Monday, November 3, 2008

JMS/JCA Flows in ServiceMix: the wrong level of abstraction for distributed ESB

The ongoing argument over REST versus RPC has created useful debate around programming abstractions, particularly with respect to the use of abstractions in distributed computing. Abstractions are useful in that they remove underlying complexities and allow us to focus on the task at hand. However astractions fail if they hide away important detail that could influence design or implementation decisions. For example, the problem with RPC, some RESTful folks would argue, is that in making remote invocations look like local invocations, RPC facilitates poor design decisions that neglect caching, error handling, or optimization of network traffic. And, they may have a good point here; however, in this blog entry I don't wish to go down the well-beaten REST/RPC track, instead though I want to discuss the use of a particular abstraction in implementing integration solutions with FUSE ESB (Enterprise Apache ServiceMix). I've found that while this abstraction - the JMS/JCA flows - offers exciting possibilities, it is the wrong abstraction, and should be avoided.

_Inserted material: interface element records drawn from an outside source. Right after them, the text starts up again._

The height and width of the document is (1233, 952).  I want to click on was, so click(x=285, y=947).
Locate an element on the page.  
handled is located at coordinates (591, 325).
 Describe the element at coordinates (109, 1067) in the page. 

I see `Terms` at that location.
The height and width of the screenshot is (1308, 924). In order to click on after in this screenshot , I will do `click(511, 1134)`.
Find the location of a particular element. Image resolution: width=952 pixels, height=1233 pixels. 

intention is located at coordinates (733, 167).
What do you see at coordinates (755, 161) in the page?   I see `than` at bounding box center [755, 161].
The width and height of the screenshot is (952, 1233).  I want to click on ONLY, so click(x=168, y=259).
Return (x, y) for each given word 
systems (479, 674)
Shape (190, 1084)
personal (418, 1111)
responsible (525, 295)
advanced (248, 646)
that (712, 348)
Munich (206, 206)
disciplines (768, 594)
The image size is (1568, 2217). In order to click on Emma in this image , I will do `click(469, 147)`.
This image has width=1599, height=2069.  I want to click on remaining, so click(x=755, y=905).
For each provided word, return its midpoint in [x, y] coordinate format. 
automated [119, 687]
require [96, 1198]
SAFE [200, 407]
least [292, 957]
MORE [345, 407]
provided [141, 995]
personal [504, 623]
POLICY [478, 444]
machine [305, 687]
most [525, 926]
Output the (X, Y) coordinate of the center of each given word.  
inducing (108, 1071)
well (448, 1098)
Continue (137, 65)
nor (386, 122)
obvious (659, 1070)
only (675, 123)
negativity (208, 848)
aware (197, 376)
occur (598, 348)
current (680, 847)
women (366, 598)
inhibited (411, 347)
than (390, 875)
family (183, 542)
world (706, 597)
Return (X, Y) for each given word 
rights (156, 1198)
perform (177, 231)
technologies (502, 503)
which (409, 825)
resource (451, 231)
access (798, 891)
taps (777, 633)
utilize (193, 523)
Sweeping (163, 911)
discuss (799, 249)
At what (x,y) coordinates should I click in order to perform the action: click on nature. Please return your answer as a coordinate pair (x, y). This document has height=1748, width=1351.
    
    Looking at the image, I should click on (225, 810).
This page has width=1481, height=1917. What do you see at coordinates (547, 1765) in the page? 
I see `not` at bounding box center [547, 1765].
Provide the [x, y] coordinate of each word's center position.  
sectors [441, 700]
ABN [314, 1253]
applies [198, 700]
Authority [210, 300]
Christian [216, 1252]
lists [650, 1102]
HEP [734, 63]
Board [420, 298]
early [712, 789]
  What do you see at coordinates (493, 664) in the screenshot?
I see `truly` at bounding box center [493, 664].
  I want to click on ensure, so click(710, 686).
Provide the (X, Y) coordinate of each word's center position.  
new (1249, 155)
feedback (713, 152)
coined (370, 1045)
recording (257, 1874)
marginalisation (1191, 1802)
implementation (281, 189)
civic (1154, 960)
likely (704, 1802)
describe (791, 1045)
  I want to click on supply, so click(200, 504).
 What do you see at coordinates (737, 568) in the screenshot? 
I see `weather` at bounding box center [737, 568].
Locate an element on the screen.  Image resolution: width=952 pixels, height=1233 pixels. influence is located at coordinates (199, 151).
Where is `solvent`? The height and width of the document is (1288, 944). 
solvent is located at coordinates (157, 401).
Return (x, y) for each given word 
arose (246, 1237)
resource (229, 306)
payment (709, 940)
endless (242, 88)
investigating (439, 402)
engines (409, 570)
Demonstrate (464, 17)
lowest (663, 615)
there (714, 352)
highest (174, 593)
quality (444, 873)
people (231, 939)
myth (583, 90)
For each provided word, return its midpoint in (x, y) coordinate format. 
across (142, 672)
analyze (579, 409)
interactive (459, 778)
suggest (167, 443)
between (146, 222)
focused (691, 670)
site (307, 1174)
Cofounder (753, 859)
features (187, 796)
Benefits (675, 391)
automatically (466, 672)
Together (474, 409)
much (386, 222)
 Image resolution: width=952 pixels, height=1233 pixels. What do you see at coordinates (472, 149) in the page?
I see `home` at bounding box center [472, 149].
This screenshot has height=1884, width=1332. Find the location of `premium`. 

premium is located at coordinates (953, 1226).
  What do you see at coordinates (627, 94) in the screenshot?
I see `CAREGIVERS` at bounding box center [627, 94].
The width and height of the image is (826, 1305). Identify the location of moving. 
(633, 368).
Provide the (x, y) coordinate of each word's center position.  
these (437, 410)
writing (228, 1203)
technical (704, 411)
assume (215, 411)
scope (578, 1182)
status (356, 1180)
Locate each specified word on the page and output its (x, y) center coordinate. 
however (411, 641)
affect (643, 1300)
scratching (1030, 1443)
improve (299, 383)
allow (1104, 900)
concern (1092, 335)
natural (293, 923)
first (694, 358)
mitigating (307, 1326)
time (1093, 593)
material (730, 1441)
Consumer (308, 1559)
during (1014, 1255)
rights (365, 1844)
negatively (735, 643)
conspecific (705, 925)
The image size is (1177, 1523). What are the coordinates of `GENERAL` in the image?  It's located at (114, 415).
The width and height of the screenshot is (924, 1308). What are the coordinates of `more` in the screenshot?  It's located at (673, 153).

I had been pondering for some time about the use of abstractions within the ServiceMix implementation of the JBI Normalized Message Router (NMR). The NMR is used to send messages from one component to another; in ServiceMix, this is implemented using a number of different "flows". Depending on the kind of message exchange (syncronous or asynchronous), quality of service (reliable, transacted), and whether the target service is clustered, the NMR will choose a "flow" to match.

Four flows are provided in ServiceMix - single-threaded (ST) , SEDA, JMS & JCA. Of these, the latter two have interesting and exotic qualities. First, because they're both based on JMS, they are reliable: messages can be persisted as they travel between components. Second, and again, because they are implemented using ActiveMQ JMS queues, this means that if the ServiceMix container is deployed in a cluster, then messages can transparently be delivered across JVM containers. This gives us a truly "distributed ESB".

Many are drawn to this visionary usage of the NMR; however, I strongly believe that clustering & persistence of the NMR is the wrong level of abstraction. First, you are unwittingly exposing your solution to potentially unacceptable performance hit. With a little knowledge of the NMR's message passing semantics, you'll see that even a simple integration solution (like my File -> Pipeline EIP -> transfomer -> JMS) takes more NMR messages than you think: in this case, seven messages are used. Wow, a simple little integration solution using the JMS-flow takes a total of three persisted JMS queues and four temporary queues! And each of those persistant queues, in ActiveMQ, will need it's own thread! In fact, if you've left the default flow settings enabled in ServiceMix, you'll see that we create two queues (and hence, two threads) for each service on the NMR (one for JMS-flow, and another for JCA-flow!). I was curious about the impact of these flows on ServiceMix threading, so played around with the configuration. I found that by simply disabling the JMS & JCA flows in ServiceMix3, I was able to reduce the number of threads on startup by about 50%. Yup, that's right. I halved the number of threads lurking in the JVM.

So, a deeper look shows that this "flow" abstraction is going to consume resources and impact on your latency & throughput. It gets even hairier though: with a flow like the one I detailed above, it's possible that in a clustered environment your message exchange could start out on the file component of machine A, get pipelined by machine B, get transformed back in machine A, and then get send to the JMS provider on machine B. All that remote network traffic when all I ever wanted was to do a little transformation on a file and drop it into a queue.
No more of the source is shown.